In her talk at the Mindfulness Matters Conference that I attended last September, dietician Dr Julie Deane-Williams described the nature of this war as ‘the obsessive-compulsive behaviour in which the person’s choice of substance for abuse is food, or the lack of it’. Eating disorders are process addictions, where the person fails to separate what is concrete from what is symbolic – a symptom that can also be connected to body dysmorphia. While the results of such disorders are physical, the cause is, more often than not, one of spiritual and emotional emptiness. And the cost of the war?

Of all psychiatric illnesses, anorexia and bulimia have the highest risk of mortality. Among adolescents with eating disorders, 7.8 out of 100 cases end in death; among adults, 10.7. The reason behind these fatalities lies in the fact that both anorexia and bulimia are said to be among the most ‘resistant-to-treatment’ psychiatric disorders in the world. Cue mindfulness… Meditation and mindfulness are not just about sitting cross-legged in a room of burning incense. Mindfulness is an invitation to recognise the spaciousness that is the mind (and meditation is the activity that helps us to do this).

Its aim is to give you a better appreciation of the present moment; to not get lost in thought, distracted or overwhelmed by emotion, but instead to be in the here-and-now and to simply observe your feelings, behaviour and experiences, without giving judgment.
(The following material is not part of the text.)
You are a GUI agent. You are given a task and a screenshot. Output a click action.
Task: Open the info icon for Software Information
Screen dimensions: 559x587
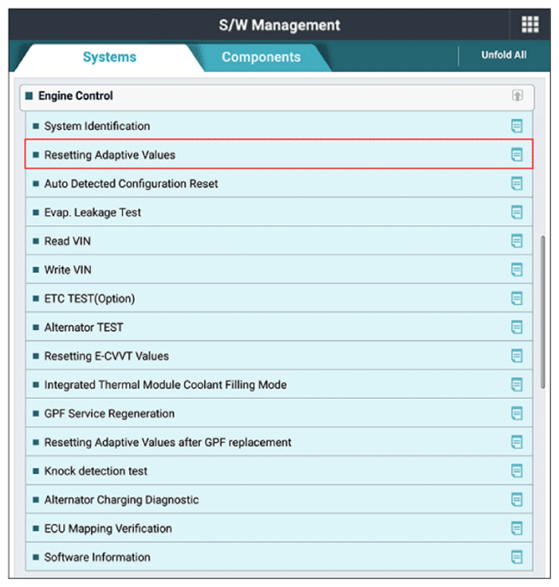[x=517, y=557]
The results? Mindfulness practice possibly leads to reduced suffering and increased wellbeing. But we need to know how to do it. We need an exercise and a framework. Dr Jean Kristeller is a professor of psychology at Indiana State University in the US, and is the pioneer behind a programme called Mindfulness-Based Eating Awareness Training (or MB-EAT).
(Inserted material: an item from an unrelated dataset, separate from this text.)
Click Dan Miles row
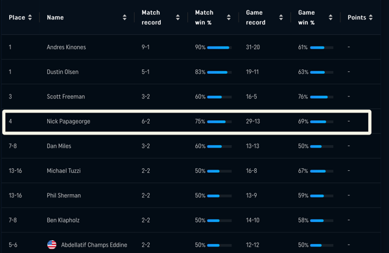This screenshot has width=389, height=253. (191, 146)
Its objective is to teach individuals about understanding food and how the mind and the body work together. One exercise involves eating a raisin very slowly, paying close attention to every aspect of it; from exploring its colour and shape, to the senses evoked through its smell, placing it between your lips and, finally, feeling the raisin rolling around in your mouth before gently biting into it. The aim of the exercise is to be aware of what you are eating and to focus all your attention on the act. Along with the raisin exercise, the programme incorporates a body scan, sitting and walking meditation and yoga, ending off with two sessions on relapseprevention plans.
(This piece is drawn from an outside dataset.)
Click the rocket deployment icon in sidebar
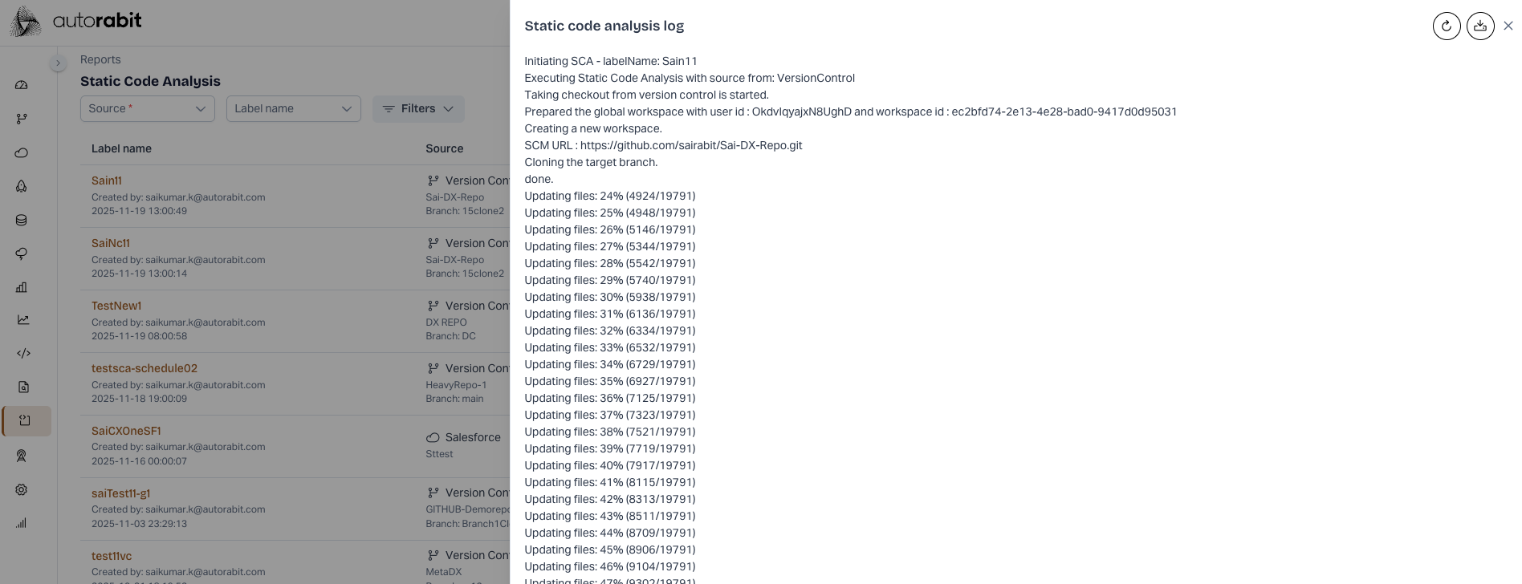1522x584 pixels. (22, 186)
Here, I’ve only touched on a conversation that is happening on a global scale. It is not suggested that mindfulness is a certain cure for eating disorders or for any other life-threatening condition. But it does open up a whole new way for women struggling with disordered eating to be at peace with themselves. Women who have been through mindfulness programmes like MB-EAT leave with a stronger sense of self; and many manage to turn their battles with food and weight into a healthier perspective and lifestyle. Mindfulness is therefore a topic worth talking about. All you need to do is to start by taking 10 minutes out of your day to do nothing – no talking, no texting, no emailing, no chewing – absolutely nothing. Focus on that, and you’re on your way to mastering mindfulness.